L'utopia utopica. La modernità si trova da tempo in una fase distopica. Non c’è più spazio per il pensiero utopico? "U-topi" significa "non luogo" – l'assente, ciò che nella migliore delle ipotesi è un puro potenziale. Naturalmente è concepibile. Per me, una tale volontà è che la Natura sia la più antica di tutte e tutte le idee tradizionali di progresso e liberazione mirano a negare e rifiutare il nostro rapporto con la natura. Fare della natura il contenuto di una nuova utopia significa ritornare all'antico, alla base di ogni vita. Significa anche un'identificazione con una realtà più grande dell'individuo stesso, una realtà alla quale apparteniamo e da cui dipendiamo. Ultimo ma non meno importante, un’utopia ecologica presuppone che noi, come esseri collettivi, dobbiamo ritagliarci una politica completamente nuova e un’ideologia completamente nuova che rifiuti la mentalità consumistica neoliberista e cerchi modi migliori e più rispettosi di esistere come esseri naturali.

Il contenuto di una tale utopia? Beh, è ​​facile fare una caricatura. Un mondo in cui la natura è diventata un partner e non un avversario o una risorsa. Un mondo in cui ad ogni creatura viene data l'opportunità di realizzarsi e realizzarsi in linea con la propria natura. Un mondo in cui l’uomo non vede più se stesso come padrone e scopo ultimo. Un mondo dove le persone si rispettano a vicenda e dove non esistono sfruttamento, violenza e guerra. Un socialismo verde? Un ecosocialismo?

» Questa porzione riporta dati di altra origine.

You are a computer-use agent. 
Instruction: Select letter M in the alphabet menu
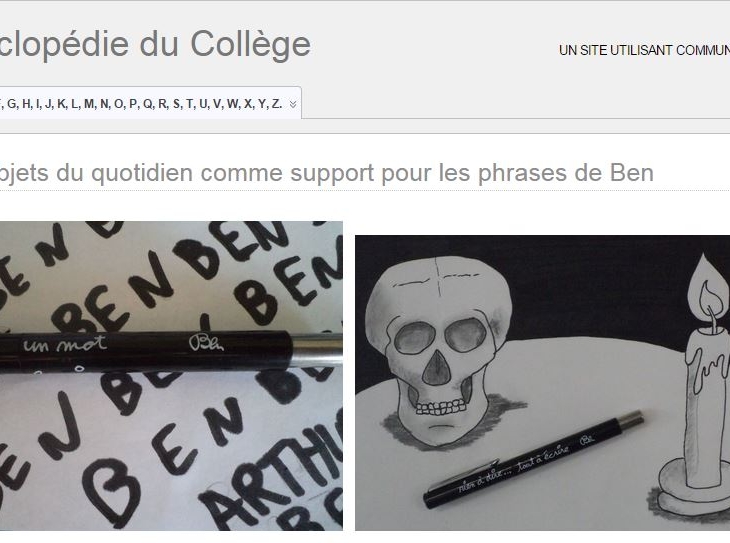coord(89,104)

Ma tutto questo è solo un sogno... ed eccomi qui. Presto suona la sveglia ̶ e il mondo si intromette in tutta la sua tredicesima concretezza. Tempo di alzarsi. Tutto è uguale e tale rimarrà oppure cambierà in peggio. Io e tutti gli altri lo sappiamo. Bisogna però permettere di sognare, e forse non c'è espressione più elementare della libertà dell'uomo della sua capacità di sognare, di immaginare possibilità che superano ciò che è immediatamente dato. Abbiamo bisogno del sogno del meglio, e abbiamo bisogno dell'immaginazione anticipatrice, esatta, perché senza questa non c'è più speranza.